Keine Sorge vor „Umfärbungen“

„Niemand muss Sorge haben, es ist jetzt nicht so, dass da eine neue Partei kommt, und alles ist anders“, zerstreut Kahr Befürchtungen von „Umfärbungen“. Sie wolle in diesem Zusammenhang den öffentlich Bediensteten ihren Dank aussprechen, die mit einem enorm niedrigen Personalstand wichtige Aufgaben für die Menschen erledigten.

„Keine große Freundin von Fünf-Minuten-Gesprächen“

Interesse hätte sie am Sozialressort, die Gesundheits- und Pflegeagenden seien von ihrem Kollegen Robert Krotzer gut verantwortet worden.
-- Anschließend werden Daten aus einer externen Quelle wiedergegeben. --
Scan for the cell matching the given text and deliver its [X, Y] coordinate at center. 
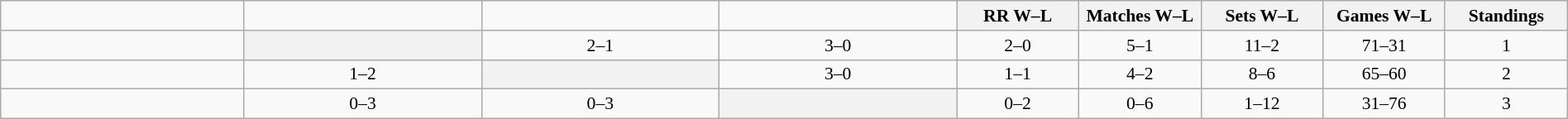
0–2 [1018, 104]
3 [1506, 104]
1–2 [362, 74]
0–6 [1140, 104]
2 [1506, 74]
71–31 [1384, 45]
2–0 [1018, 45]
11–2 [1262, 45]
5–1 [1140, 45]
Standings [1506, 16]
RR W–L [1018, 16]
Matches W–L [1140, 16]
8–6 [1262, 74]
1 [1506, 45]
4–2 [1140, 74]
2–1 [600, 45]
1–1 [1018, 74]
Sets W–L [1262, 16]
65–60 [1384, 74]
1–12 [1262, 104]
31–76 [1384, 104]
Games W–L [1384, 16]
From the cell containing the given text, extract its center point as [x, y] coordinate. 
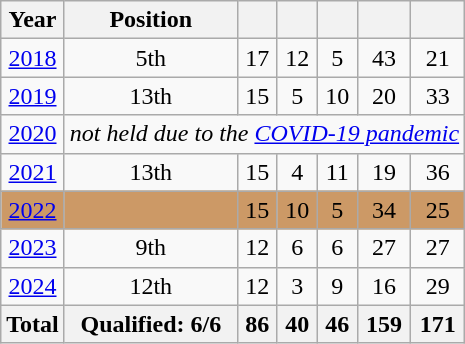
171 [438, 324]
2021 [33, 172]
34 [384, 210]
46 [337, 324]
Total [33, 324]
5th [150, 58]
19 [384, 172]
36 [438, 172]
Qualified: 6/6 [150, 324]
25 [438, 210]
2019 [33, 96]
21 [438, 58]
17 [257, 58]
86 [257, 324]
40 [297, 324]
33 [438, 96]
9th [150, 248]
12th [150, 286]
Year [33, 20]
not held due to the COVID-19 pandemic [264, 134]
3 [297, 286]
4 [297, 172]
2022 [33, 210]
16 [384, 286]
Position [150, 20]
2018 [33, 58]
20 [384, 96]
29 [438, 286]
9 [337, 286]
2020 [33, 134]
159 [384, 324]
43 [384, 58]
2024 [33, 286]
11 [337, 172]
2023 [33, 248]
Return the (X, Y) coordinate for the center point of the cell that contains the specified text.  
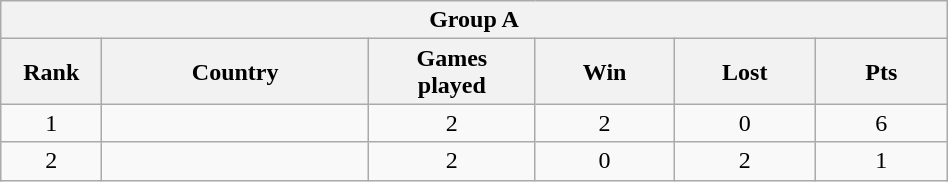
Games played (452, 72)
Pts (881, 72)
Lost (744, 72)
Win (604, 72)
Rank (52, 72)
Country (236, 72)
6 (881, 123)
Group A (474, 20)
Search for the cell housing the specified text and yield its [X, Y] center coordinate. 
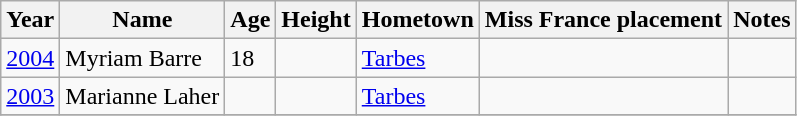
Age [250, 20]
Hometown [418, 20]
18 [250, 58]
Name [142, 20]
Height [316, 20]
Notes [762, 20]
2004 [30, 58]
Year [30, 20]
Miss France placement [603, 20]
Marianne Laher [142, 96]
Myriam Barre [142, 58]
2003 [30, 96]
Provide the [X, Y] coordinate of the cell's center where the given text is located.  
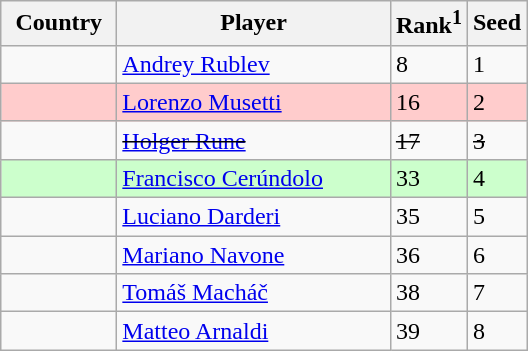
33 [428, 178]
Andrey Rublev [254, 64]
7 [496, 293]
Rank1 [428, 24]
Mariano Navone [254, 255]
38 [428, 293]
4 [496, 178]
5 [496, 217]
36 [428, 255]
Lorenzo Musetti [254, 102]
Matteo Arnaldi [254, 331]
Luciano Darderi [254, 217]
Tomáš Macháč [254, 293]
Seed [496, 24]
2 [496, 102]
39 [428, 331]
6 [496, 255]
17 [428, 140]
Player [254, 24]
3 [496, 140]
Country [59, 24]
16 [428, 102]
Holger Rune [254, 140]
35 [428, 217]
Francisco Cerúndolo [254, 178]
1 [496, 64]
Provide the [x, y] coordinate of the cell's center where the given text is located.  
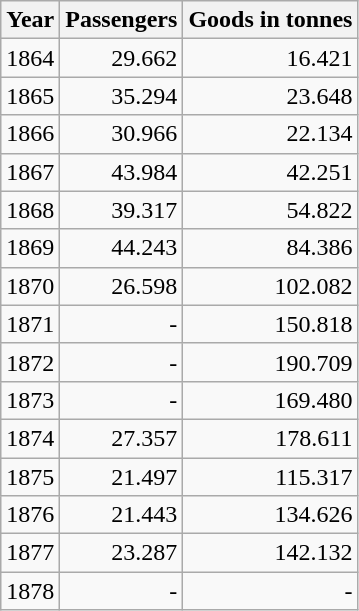
16.421 [270, 58]
1866 [30, 134]
169.480 [270, 400]
42.251 [270, 172]
1877 [30, 553]
23.287 [122, 553]
27.357 [122, 438]
134.626 [270, 515]
1872 [30, 362]
1876 [30, 515]
1864 [30, 58]
1865 [30, 96]
1875 [30, 477]
21.443 [122, 515]
1870 [30, 286]
1873 [30, 400]
21.497 [122, 477]
142.132 [270, 553]
1868 [30, 210]
Year [30, 20]
30.966 [122, 134]
26.598 [122, 286]
178.611 [270, 438]
1874 [30, 438]
1871 [30, 324]
115.317 [270, 477]
22.134 [270, 134]
102.082 [270, 286]
54.822 [270, 210]
29.662 [122, 58]
Passengers [122, 20]
1867 [30, 172]
43.984 [122, 172]
84.386 [270, 248]
23.648 [270, 96]
39.317 [122, 210]
Goods in tonnes [270, 20]
35.294 [122, 96]
44.243 [122, 248]
1869 [30, 248]
190.709 [270, 362]
150.818 [270, 324]
1878 [30, 591]
Capture the cell that displays the provided text and extract its (x, y) central coordinate. 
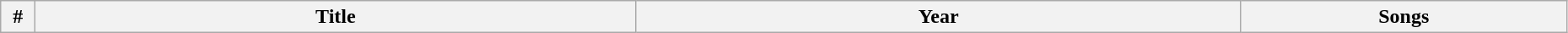
Title (336, 17)
Year (938, 17)
# (19, 17)
Songs (1404, 17)
From the cell containing the given text, extract its center point as [X, Y] coordinate. 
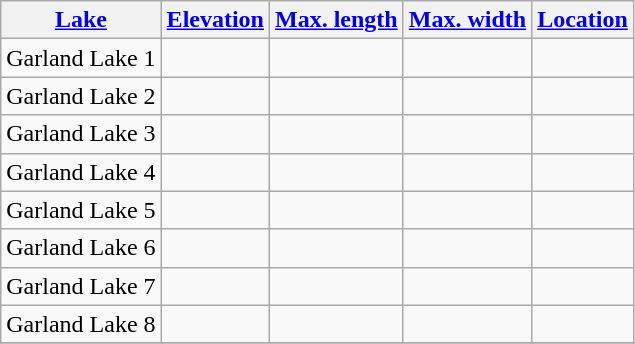
Garland Lake 6 [81, 248]
Garland Lake 5 [81, 210]
Garland Lake 7 [81, 286]
Max. length [336, 20]
Garland Lake 3 [81, 134]
Garland Lake 8 [81, 324]
Lake [81, 20]
Max. width [467, 20]
Location [583, 20]
Garland Lake 4 [81, 172]
Elevation [215, 20]
Garland Lake 1 [81, 58]
Garland Lake 2 [81, 96]
Locate the cell with the specified text and output its (X, Y) center coordinate. 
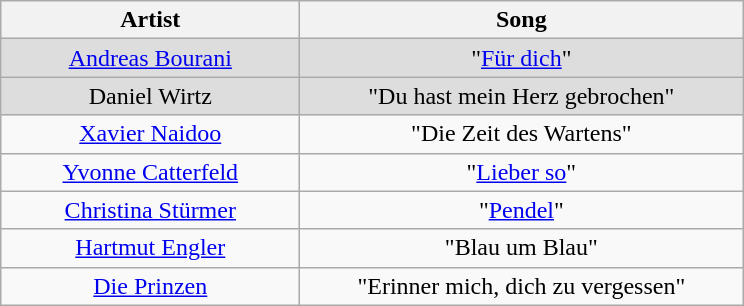
"Du hast mein Herz gebrochen" (522, 96)
Andreas Bourani (150, 58)
"Erinner mich, dich zu vergessen" (522, 286)
Song (522, 20)
"Für dich" (522, 58)
Daniel Wirtz (150, 96)
Yvonne Catterfeld (150, 172)
Xavier Naidoo (150, 134)
"Pendel" (522, 210)
Artist (150, 20)
Hartmut Engler (150, 248)
"Blau um Blau" (522, 248)
"Lieber so" (522, 172)
Die Prinzen (150, 286)
"Die Zeit des Wartens" (522, 134)
Christina Stürmer (150, 210)
For the text-containing cell, return its midpoint in (x, y) coordinate format. 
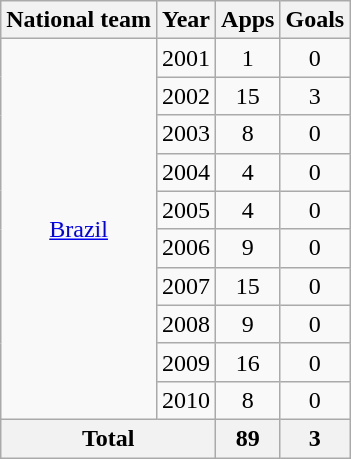
2004 (186, 172)
2010 (186, 400)
2001 (186, 58)
Brazil (79, 230)
2006 (186, 248)
2008 (186, 324)
2009 (186, 362)
Total (108, 438)
Goals (315, 20)
2002 (186, 96)
2007 (186, 286)
Year (186, 20)
2003 (186, 134)
Apps (248, 20)
National team (79, 20)
89 (248, 438)
2005 (186, 210)
16 (248, 362)
1 (248, 58)
Determine the (x, y) coordinate at the center of the cell enclosing the given text.  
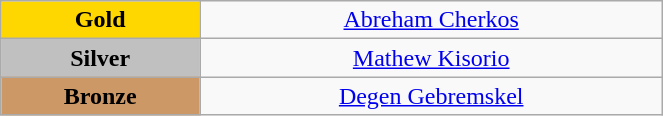
Gold (100, 20)
Silver (100, 58)
Mathew Kisorio (432, 58)
Abreham Cherkos (432, 20)
Degen Gebremskel (432, 96)
Bronze (100, 96)
Detect which cell encompasses the target text, then output its [X, Y] center coordinate. 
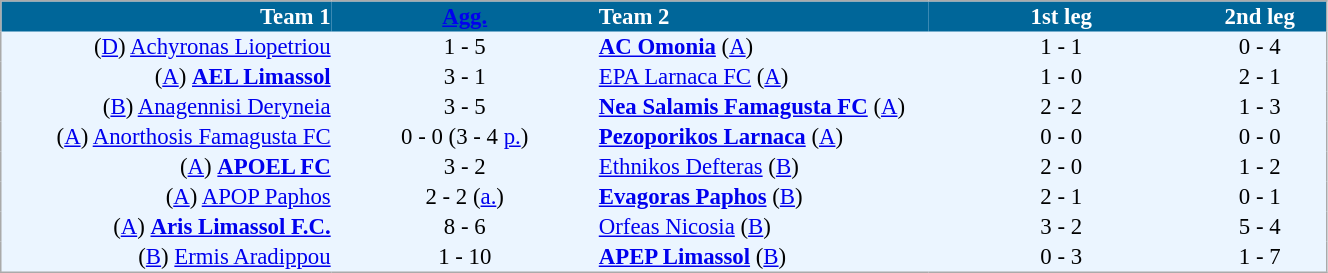
1 - 10 [464, 257]
1 - 7 [1260, 257]
3 - 1 [464, 77]
1 - 3 [1260, 107]
2 - 0 [1062, 167]
(D) Achyronas Liopetriou [166, 47]
APEP Limassol (B) [762, 257]
1st leg [1062, 16]
(A) APOEL FC [166, 167]
1 - 1 [1062, 47]
0 - 1 [1260, 197]
(A) AEL Limassol [166, 77]
1 - 5 [464, 47]
Ethnikos Defteras (B) [762, 167]
3 - 5 [464, 107]
Agg. [464, 16]
AC Omonia (A) [762, 47]
2 - 2 (a.) [464, 197]
Nea Salamis Famagusta FC (A) [762, 107]
0 - 3 [1062, 257]
1 - 2 [1260, 167]
Orfeas Nicosia (B) [762, 227]
8 - 6 [464, 227]
(A) Anorthosis Famagusta FC [166, 137]
1 - 0 [1062, 77]
EPA Larnaca FC (A) [762, 77]
5 - 4 [1260, 227]
Team 1 [166, 16]
2 - 2 [1062, 107]
Team 2 [762, 16]
(A) Aris Limassol F.C. [166, 227]
0 - 0 (3 - 4 p.) [464, 137]
(B) Anagennisi Deryneia [166, 107]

Ob sich ihr Herangehen an Politik ändern würde, mit den vielen etwa repräsentativen Verpflichtungen eines Stadtoberhaupts? „Ich bin keine große Freundin von Fünf-Minuten-Gesprächen.“ Den Parteienverkehr und die Sprechstunden wolle sie sich auf jeden Fall erhalten, „auch, damit ich meinen Kompass nicht verliere. Ich muss das ja nicht so anlegen wie bisherige Politiker. Vieles an Repräsentationspflichten können ja auch die jeweiligen Stadträte übernehmen. Ich möchte gerne auch dort hingehen, wo bisherige Bürgermeister nicht waren.“

Nagl „unaufgeregt, sachlich, mit gewissem Humor“

Darauf angesprochen, was ihr vom scheidenden Bürgermeister Nagl in Erinnerung bleibe – mehr dazu in Nagl-Rücktritt: Eine Ära geht zu Ende – und was bewahrenswert sei, sagt Kahr: „Er hat unter anderem die Stadtsenats- und die Gemeinderatssitzung ausgezeichnet geführt, wenngleich es zum Schluss an Einbindung der anderen Fraktionen gefehlt hat. Siegfried Nagl hat unaufgeregt und sachlich agiert, auch mit einem gewissen Humor, was sehr wichtig ist“, antwortet Kahr ohne zu zögern.